Biblia - Sväté písmo

(RIV - Talianský - Riveduta)

1  Le mosche morte fanno puzzare e imputridire l’olio del profumiere; un po’ di follia guasta il pregio della sapienza e della gloria.

2  Il savio ha il cuore alla sua destra, ma lo stolto l’ha alla sua sinistra.

3  Anche quando lo stolto va per la via, il senno gli manca e mostra a tutti ch’è uno stolto.

4  Se il sovrano sale in ira contro di te, non lasciare il tuo posto; perché la dolcezza previene grandi peccati.

5  C’è un male che ho veduto sotto il sole, un errore che procede da chi governa:

6  che, cioè la stoltezza occupa posti altissimi, e i ricchi seggono in luoghi bassi.

7  Ho veduto degli schiavi a cavallo, e de’ principi camminare a piedi come degli schiavi.

8  Chi scava una fossa vi cadrà dentro, e chi demolisce un muro sarà morso dalla serpe.

9  Chi smuove le pietre ne rimarrà contuso, e chi spacca le legna corre un pericolo.

10  Se il ferro perde il taglio e uno non l’arrota, bisogna che raddoppi la forza; ma la sapienza ha il vantaggio di sempre riuscire.

11  Se il serpente morde prima d’essere incantato, l’incantatore diventa inutile.

12  Le parole della bocca del savio son piene di grazia; ma le labbra dello stolto son causa della sua rovina.

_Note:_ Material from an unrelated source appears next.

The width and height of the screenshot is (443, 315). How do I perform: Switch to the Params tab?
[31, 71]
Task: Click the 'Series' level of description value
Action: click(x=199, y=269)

13  Il principio delle parole della sua bocca è stoltezza, e la fine del suo dire è malvagia pazzia.

14  Lo stolto moltiplica le parole; eppure l’uomo non sa quel che gli avverrà; e chi gli dirà quel che succederà dopo di lui?

15  La fatica dello stolto lo stanca, perch’egli non sa neppur la via della città.

16  Guai a te, o paese, il cui re è un fanciullo, e i cui principi mangiano fin dal mattino!

17  Beato te, o paese, il cui re è di nobile lignaggio, ed i cui principi si mettono a tavola al tempo convenevole, per ristorare le forze e non per ubriacarsi!

18  Per la pigrizia sprofonda il soffitto; per la rilassatezza delle mani piove in casa.

19  Il convito è fatto per gioire, il vino rende gaia la vita, e il danaro risponde a tutto.

20  Non maledire il re, neppur col pensiero; e non maledire il ricco nella camera ove tu dormi; poiché un uccello del cielo potrebbe spargerne la voce, e un messaggero alato pubblicare la cosa.